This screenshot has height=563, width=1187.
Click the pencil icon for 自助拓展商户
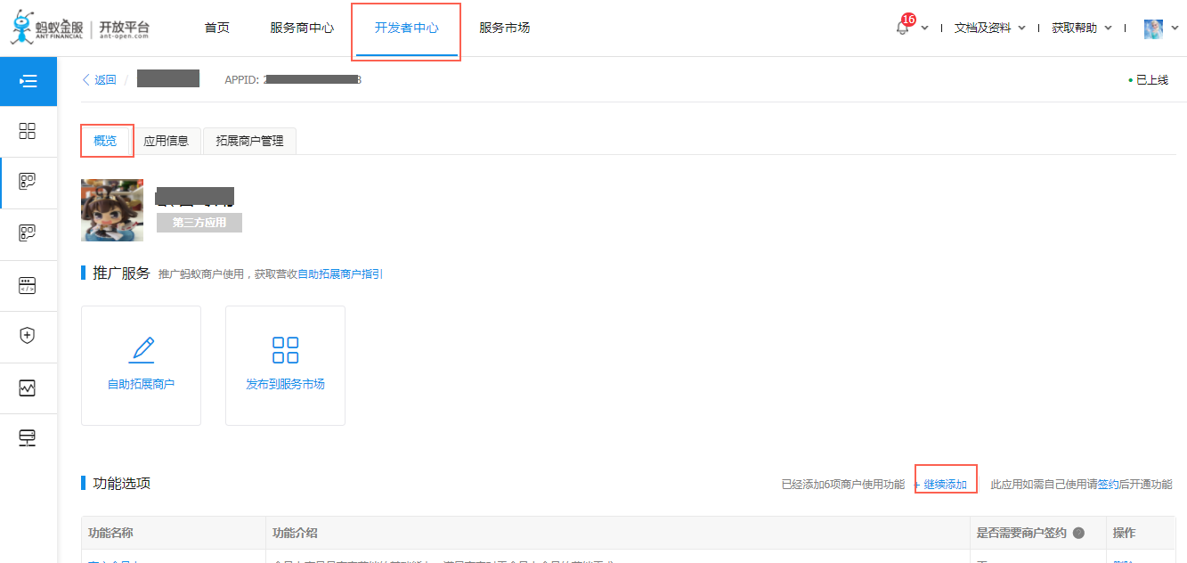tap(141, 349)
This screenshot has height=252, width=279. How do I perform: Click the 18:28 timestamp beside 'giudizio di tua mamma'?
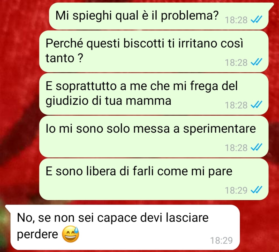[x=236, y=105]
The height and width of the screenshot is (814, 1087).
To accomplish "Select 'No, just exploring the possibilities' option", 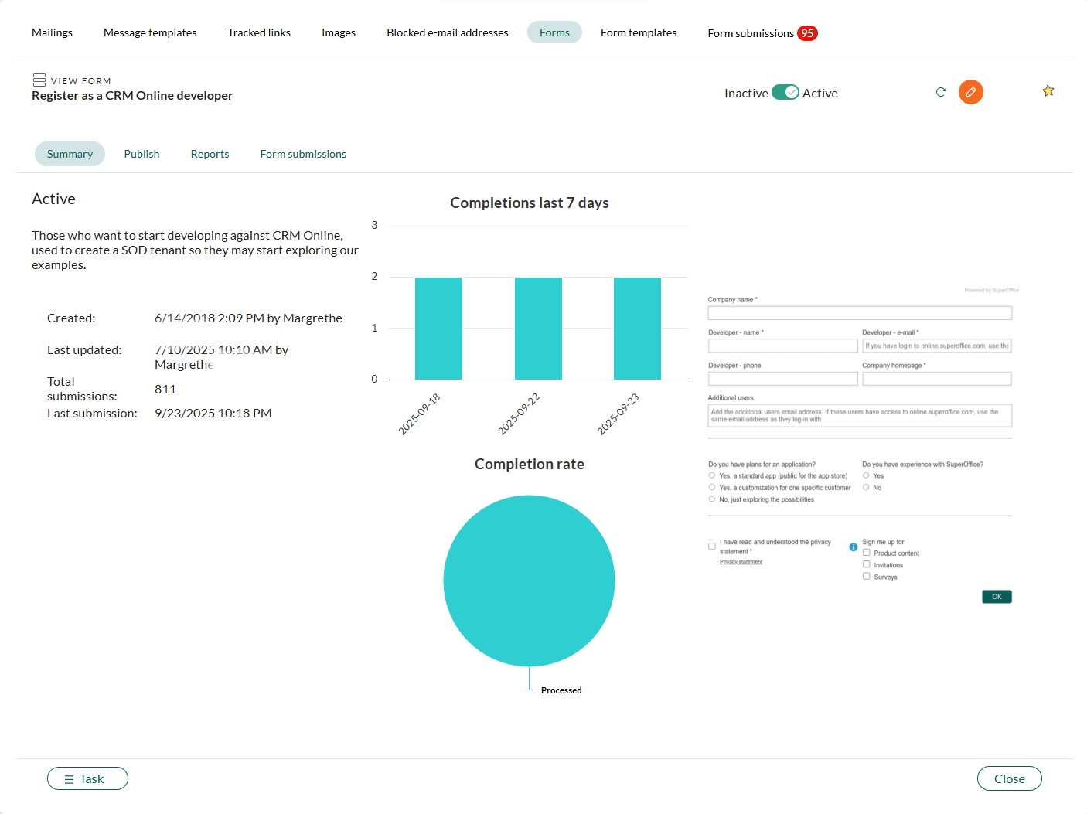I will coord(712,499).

____________

**EXERCISE:** Output should consist of the lines above from the one with "Click the pencil icon for 自助拓展商户" down to the one with "The height and", exact and without pictures.

**EXERCISE SOLUTION:**
Click the pencil icon for 自助拓展商户
tap(141, 349)
This screenshot has height=252, width=279. How do I perform: Click the 18:28 timestamp beside 'giudizio di tua mamma'?
[x=236, y=105]
The height and width of the screenshot is (814, 1087).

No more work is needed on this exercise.